ImageDas offizielle Ajukate-Emblem der BAE ist ein Erkennungszeichen der Ajukate-Kämpfer, doch es steht auch für den symbiotischen Gedanken hinter dem System. Der vertikale Schriftzug im Zentrum setzt sich aus vier Komponenten zusammen, die verschiedenen Kampfstilbezeichnungen entnommen sind.

Das erste Zeichen ist ein Teil des japanischen Ideogramms „Ai“, das soviel wie „Harmonie“ bedeutet und den ersten Teil des Wortes „Aikido“ bildet. Das zweite Symbol stammt ebenfalls aus der japanischen Kanji-Schrift und wird „Ju“ oder „Jiu“ gelesen. Es kommt in den Stilbezeichnungen „Ju-Do“ und „Jiu-Jitsu“ vor und wird mit „mild“ oder „sanft“ übersetzt. Diese beiden ersten Zeichen des Schriftzuges stehen stellvertretend für die „weichen“ Elemente im Ajukate, die vorwiegend aus den drei genannten Disziplinen stammen. Die nachfolgenden zwei Symbole könnte man als Repräsentanten der „harten“ Methoden zusammenfassen. Dazu gehört zunächst der obere Teil eines weiteren Kanji-Zeichens, das „leer“ bedeutet und „Kara“ gelesen wird. Das Ideogramm wird im Wort „Karate“ verwendet und dessen oberes Segment bildet hier das „Ka“ in „Ajukate“. Als letztes Symbol schließlich findet sich zuunterst das Krallen-Emblem der ATK-Selbstverteidigung, das die modernste Komponente des Allkampf-Systems darstellt und die Silbe „Te“ in den Namen bringt.

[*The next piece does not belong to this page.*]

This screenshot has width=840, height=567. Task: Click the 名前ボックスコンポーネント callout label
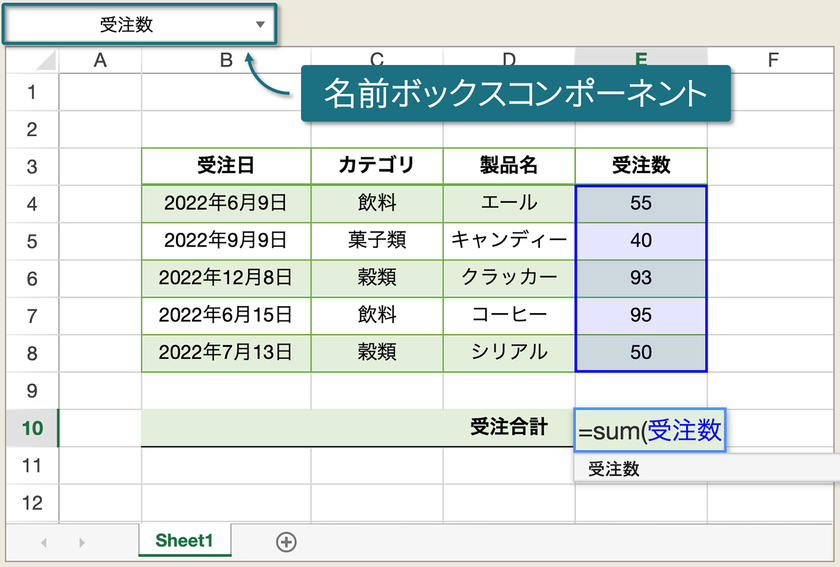tap(515, 94)
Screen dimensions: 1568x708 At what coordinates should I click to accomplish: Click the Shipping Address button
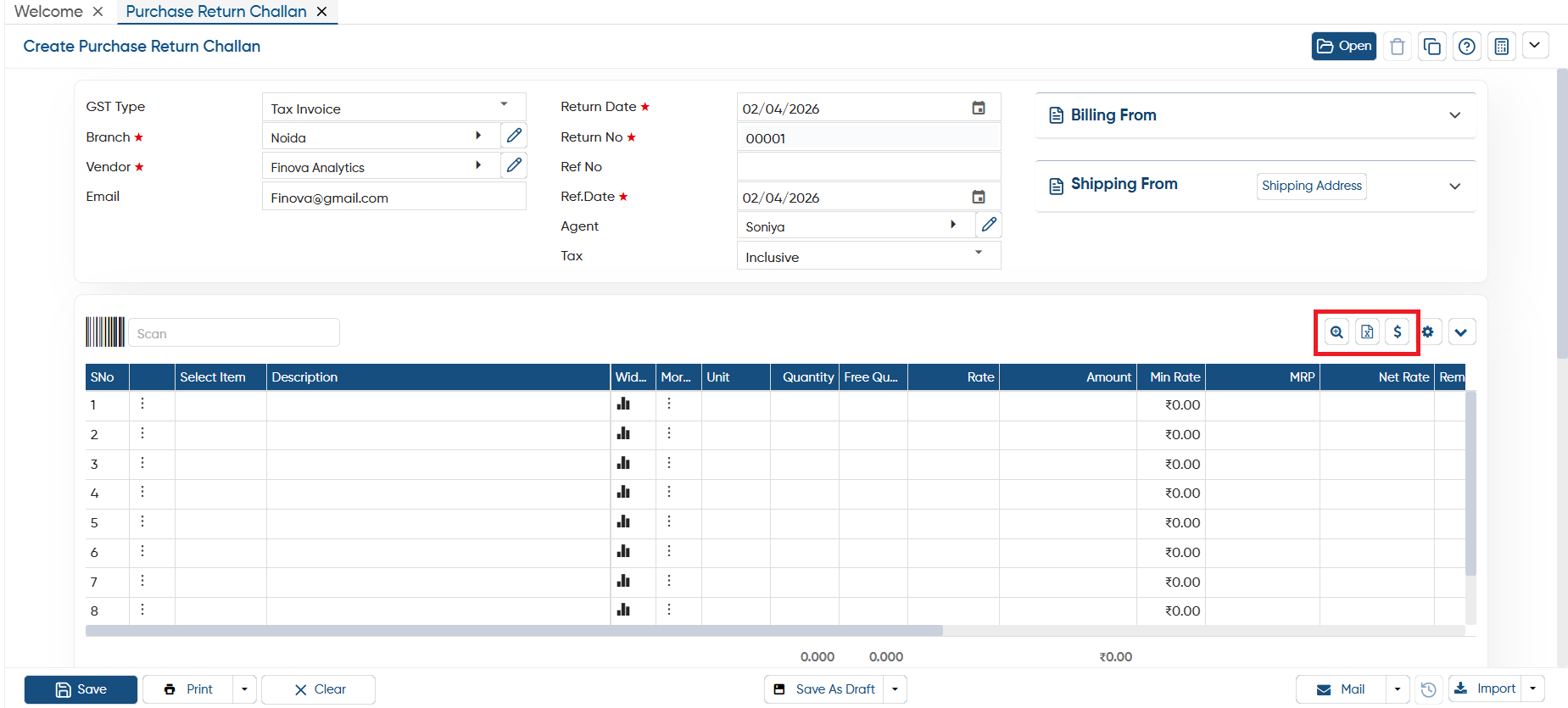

Der so zusammengesetzte Schriftzug ist von einem stilisierten Tor umrahmt, das den Vereinigungsgedanken weiterführt. Do steht das klassisch asiatische Dach – ein allgegenwärtiges Symbol für die fernöstliche Kultur – auf mediterranen kannelierten Säulen und einem griechischen Dreistufenpodest. So wird die Kombination von Technik im Inneren mit einer kulturellen Solidarität nach außen hin verbunden und unterstreicht damit zusätzlich zur Wichtigkeit des Gesamtgefüges auch den Wert jeder einzelnen Komponente und den Respekt vor dessen Erhaltung.